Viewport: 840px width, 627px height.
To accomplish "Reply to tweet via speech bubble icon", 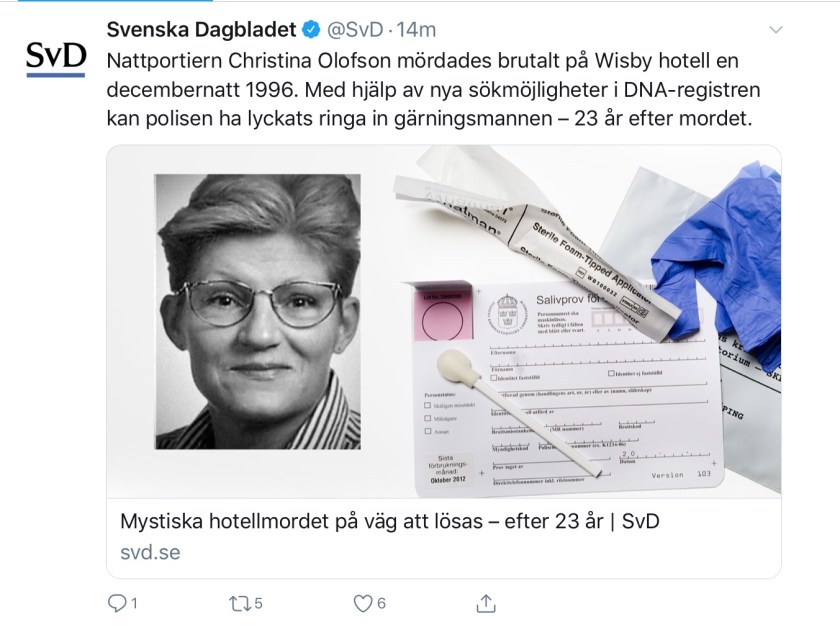I will tap(116, 603).
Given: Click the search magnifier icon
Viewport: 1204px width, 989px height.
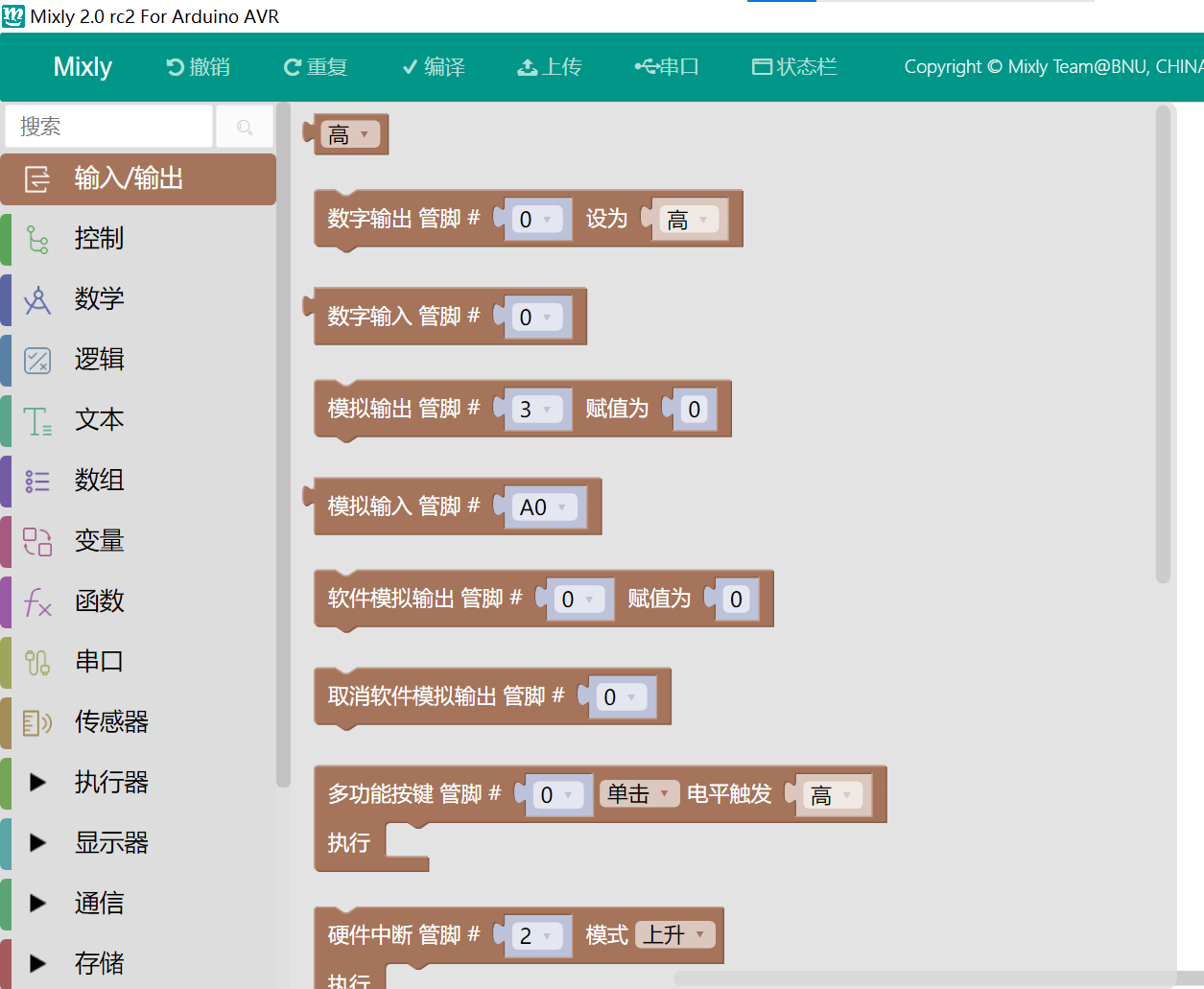Looking at the screenshot, I should click(245, 127).
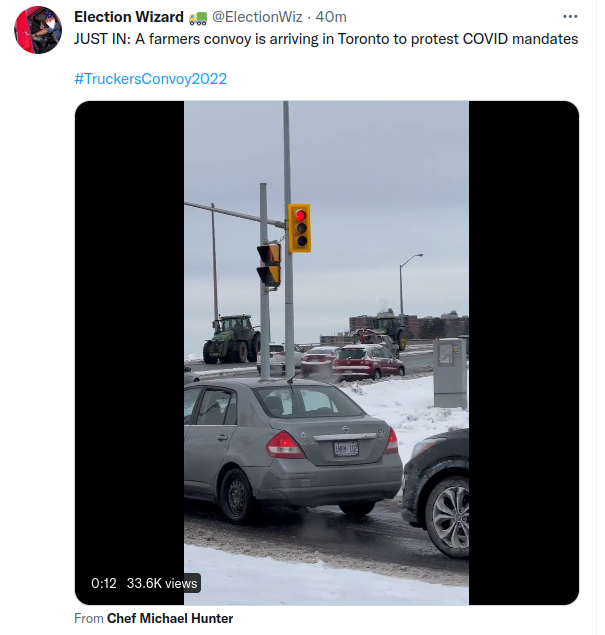This screenshot has width=605, height=635.
Task: Click the right black letterbox area of video
Action: pos(524,353)
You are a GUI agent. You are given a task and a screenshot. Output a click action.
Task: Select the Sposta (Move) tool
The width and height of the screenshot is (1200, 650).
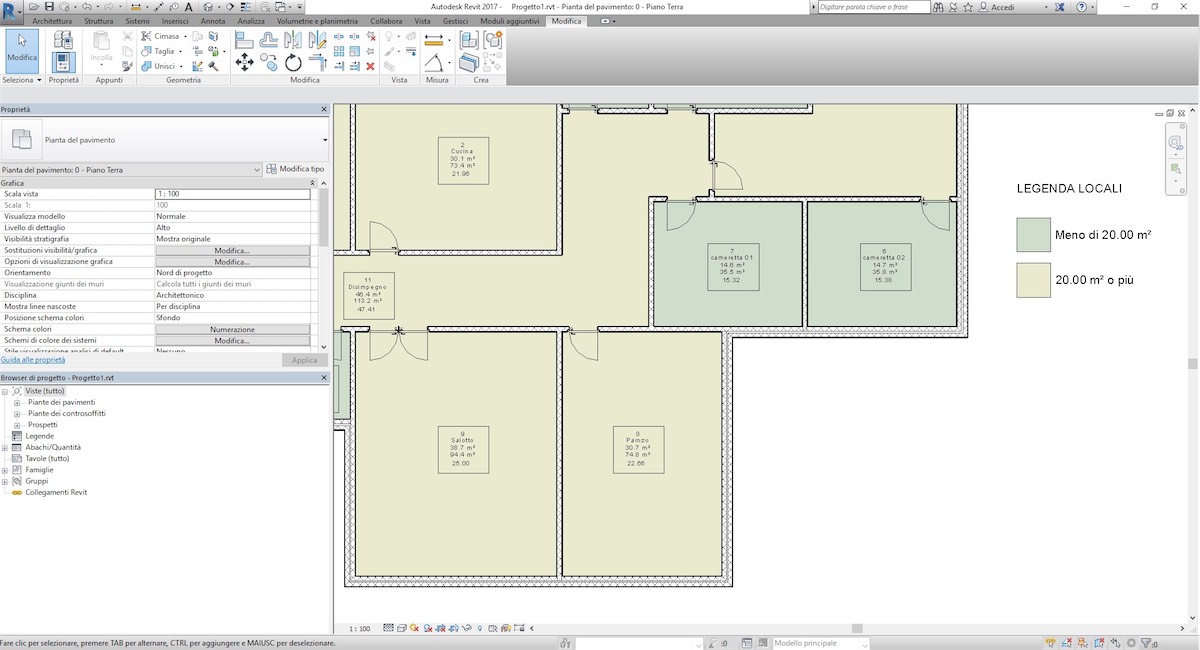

####

Exercise brief:
Your task is to reproduce exactly the lines running from the line that contains "You are a GUI" to the end of the records, pictures excluded.

Answer box:
You are a GUI agent. You are given a task and a screenshot. Output a click action.
Task: Select the Sposta (Move) tool
The width and height of the screenshot is (1200, 650).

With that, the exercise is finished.